WATCH: Variations of ‘Il-Gostra’ Around the World

One of Malta’s oldest sports, il-Ġostra, consists of contestants trying to climb a greased pole to retrieve a flag before falling into the water below. This customary competition is a part of many small feasts around the island, but the biggest and maybe the best known is the one that takes places in St. Julian’s. Interestingly, this sport is practiced in a myriad of different countries, enticing spectators with their distinctive culture through the ‘greasy pole’. The activity varies according to the country, from remaining on, climbing up, crossing, or otherwise moving through such a pole. OhMyMalta will highlight all these practices that are similar yet still differ from Malta’s yearly tradition.

1. United Kingdom

In the UK, competitions to climb greasy poles were conducted at several fairs, including the Crab Fair in Egremont, Cumbria, where the competition still takes place every year along with the Gurning World Championships. Due to the hefty insurance cover expenses in the event that a contestant fell from the pole, the greased pole was removed as an event at the Egremont Crab Fair in 2004. On the Isle of Wight, the yearly Seaview Regatta offers a small variation. Similar to ‘il-Gostra’, competitors walk down a horizontal greased pole that is above the water; the person who makes it the farthest before falling in wins. A horizontal pole above water is also built at Blakeney, North Norfolk, every year during the Blakeney regatta.

2. Indonesia

In Indonesia, a well-liked game called Panjat Pinang is played to commemorate Independence Day. On August 17, the nation’s independence day, communities all around the nation arrange the Panjat Pinang.

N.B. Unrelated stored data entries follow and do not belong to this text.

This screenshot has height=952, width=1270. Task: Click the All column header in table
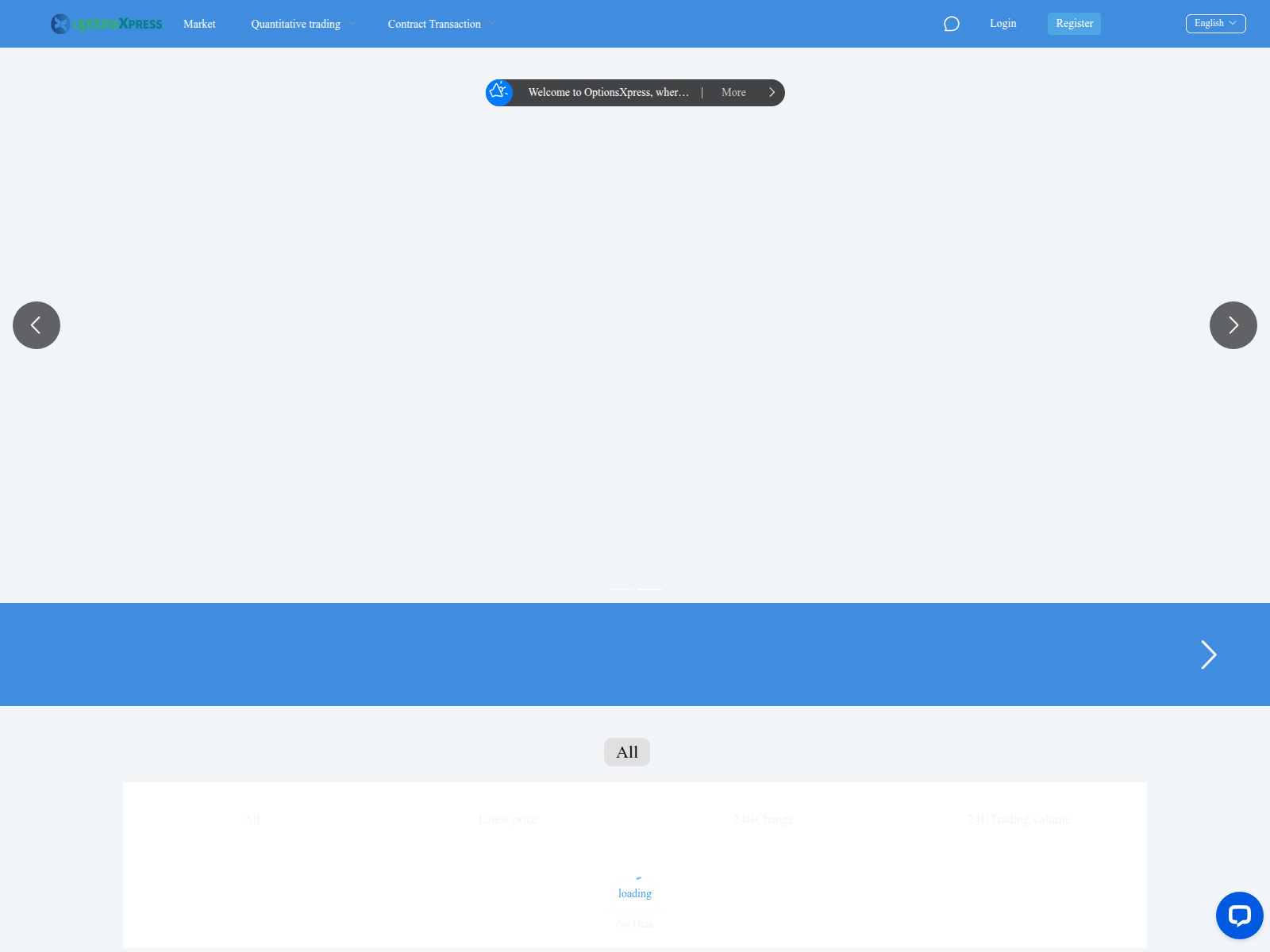(x=252, y=819)
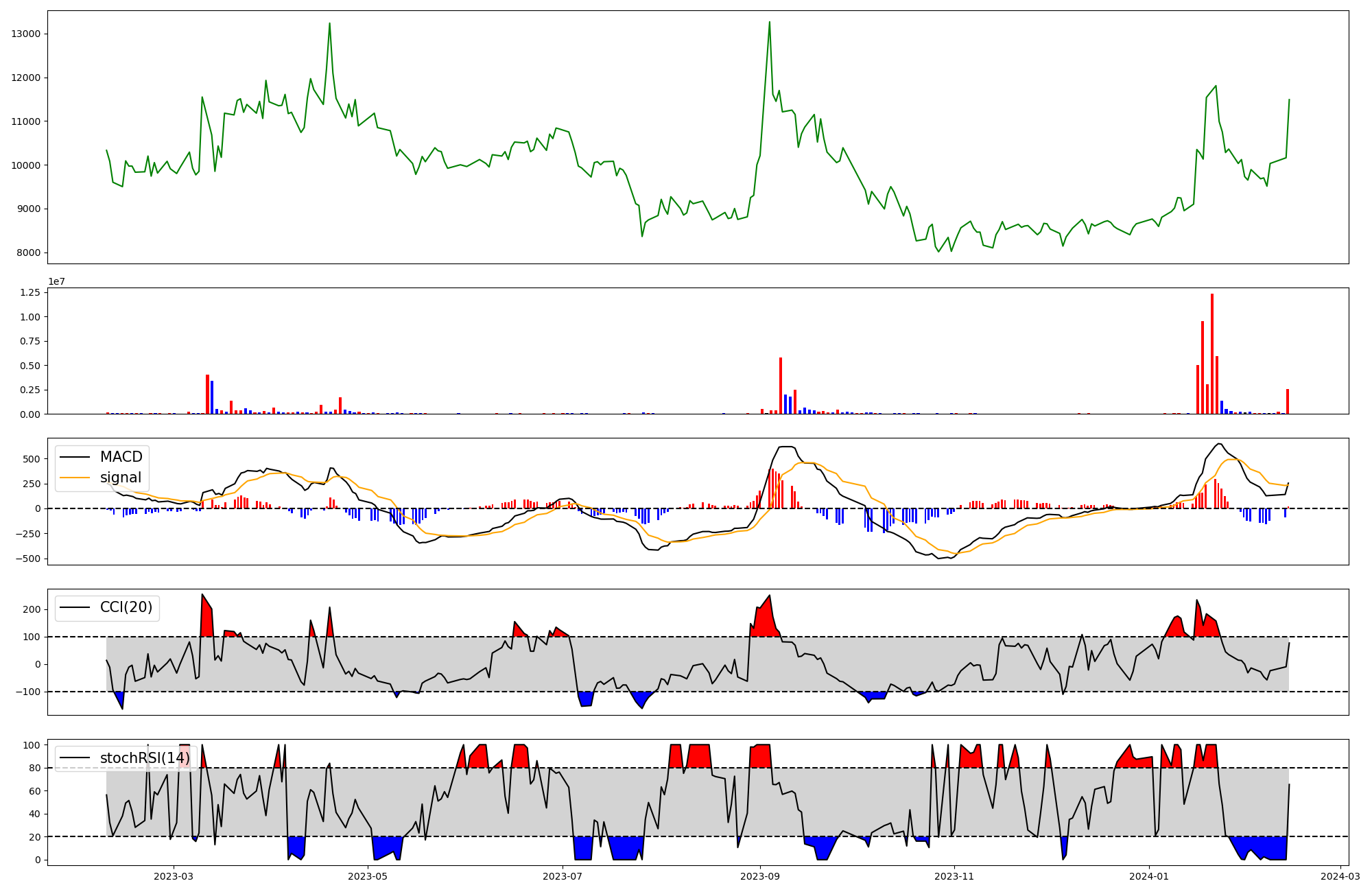
Task: Click the 2023-07 x-axis date label
Action: (563, 876)
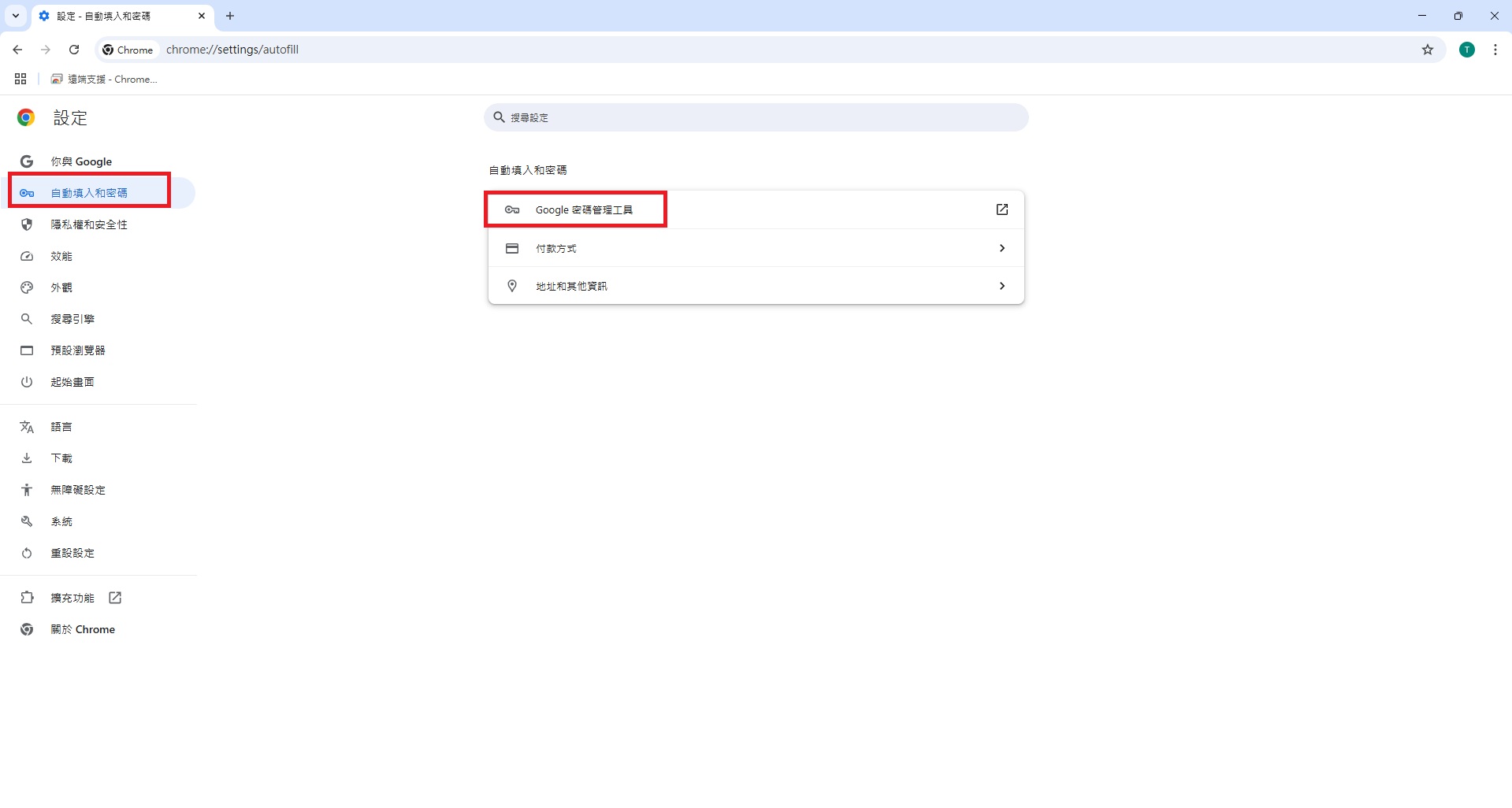This screenshot has height=808, width=1512.
Task: Click the 關於 Chrome entry
Action: [83, 628]
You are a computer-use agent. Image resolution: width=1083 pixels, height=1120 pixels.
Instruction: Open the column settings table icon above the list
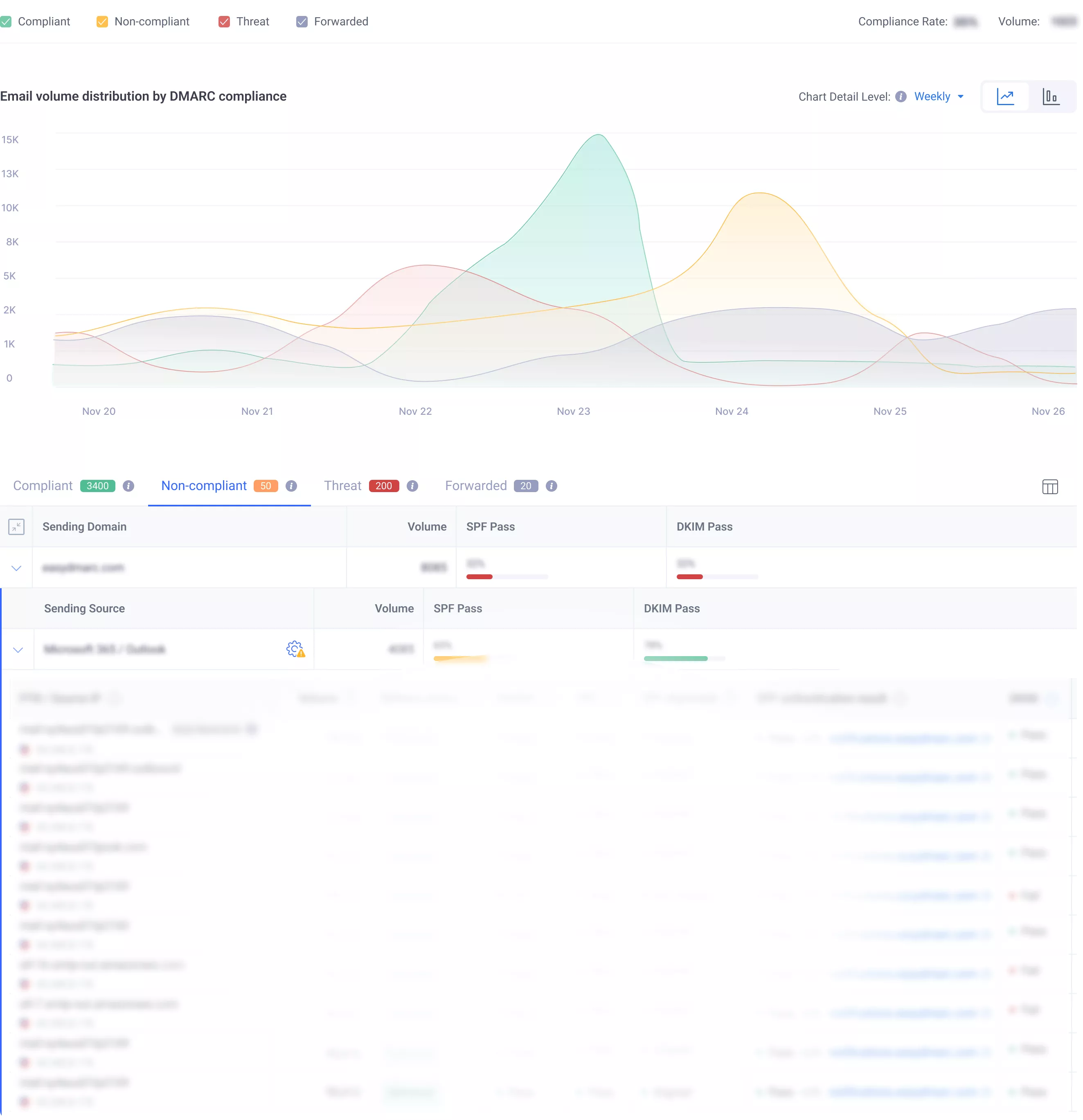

Both adults and children from the community participate. Sporting goods, refrigerators, and other valuable gifts are placed on top of the pole by organisers using an Areca tree limb. The pole would be greased usually using oil and participants would climb the pole in groups. The game has been played since Dutch colonial rule in the 1700s.

3. Latin America

La cucaña, also known as Palo ensebado, is a game in which players must repeatedly use their arms and legs to climb up a vertical or horizontal pole that is about 5 meters long. The pole is often polished or covered in some sort of slick substance. The mayos, which are adorned poles set vertically for celebrations throughout the month of May, serve as cucaña. The name is intimately associated with the legendary nation of Cucaña. Variations exist in Latin America such as in Argentina, Bolivia, Chile, Ecuador, Uruguay, Venezuela, and Colombia.

4. Canada

First-year engineering students must climb to the top of a greased pole and remove a tam that is nailed to the pole’s top as part of Queen’s Engineering Frosh Week with assistance from the upper-year engineering students. The Queen’s Grease Pole is a metal football goalpost that Queen engineering students stole from Varsity Stadium at the University of Toronto in 1955. The pole was covered with axle grease from the time it was first climbed in 1956 until 1988, and the pit wasn’t included in the event until some time between 1957 and 1967

5. Netherlands

A similar greasy pole game is carried out in the Netherlands, called ‘Sprietlopen’. It consists of participants attempting to pass from one end to the other. The pole would be slathered with grease and fat to make the activity even more difficult than it needs to be!